From Diary of the American Revolution, Vol I. Compiled by Frank Moore and published in 1859.

Admiral Gayton has taken upon him publicly to declare, in opposition to the author of Common Sense, and from his own knowledge, that when he was in America forty years since, “there never had been a man-of-war of any kind built in New England.”1 It is but just that the public should be informed, that in the year 1690 a fourth-rate ship-of-war was launched at New Castle, in Piscataqua River: and in the year 1696 another, whose force is not remembered. The former was the Falkland, and the latter the Bedford Galley.

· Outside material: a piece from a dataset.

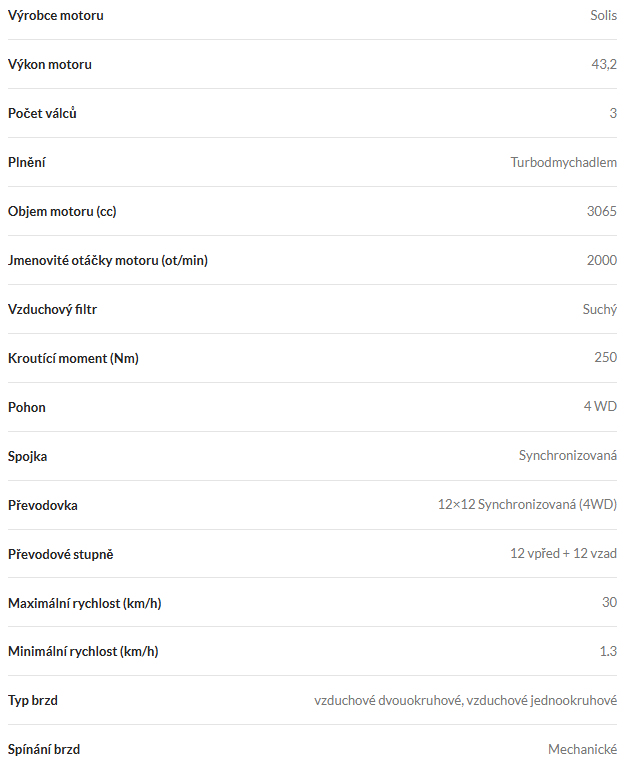
Task: Click the 'Turbodmychadlem' value text
Action: (x=563, y=162)
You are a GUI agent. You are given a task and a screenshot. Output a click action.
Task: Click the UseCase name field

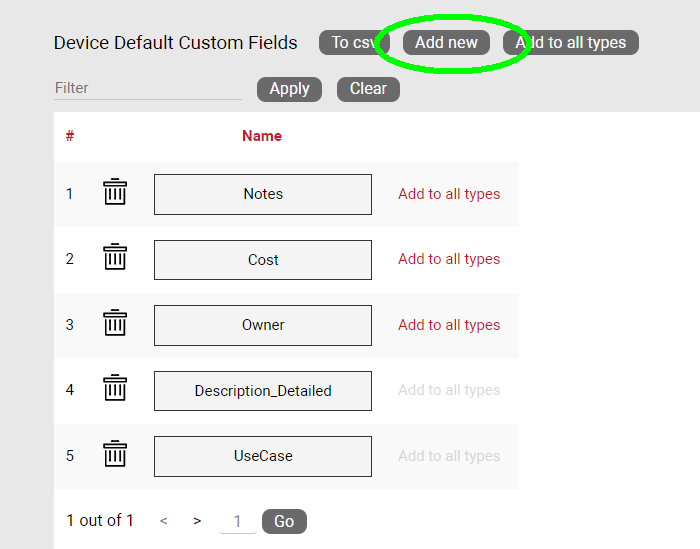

It is not probable that Admiral Gayton had any knowledge of these ships having been built here, so that he cannot be charged with falsehood, but it is hoped if he should publish any thing further relating to this country, he will express himself not quite so positively, especially if he undertakes to prove a negative.

The evidence of the above facts depends on an original manuscript letter from Mr. Emerson, formerly minister of New Castle, to the late Mr. Prince, and is to be found among the collection of manuscripts relating to the history of New England, made by fifty years’ industry of that worthy gentleman, unless it has been pilfered or destroyed by the Saracen-like barbarity of the late occupiers of the Old South meetinghouse in Boston, in an apartment of which those valuable manuscripts were deposited.2

 

1 See Essex Journal, of December 26, 1776.
2 Freeman’s Journal, January 14.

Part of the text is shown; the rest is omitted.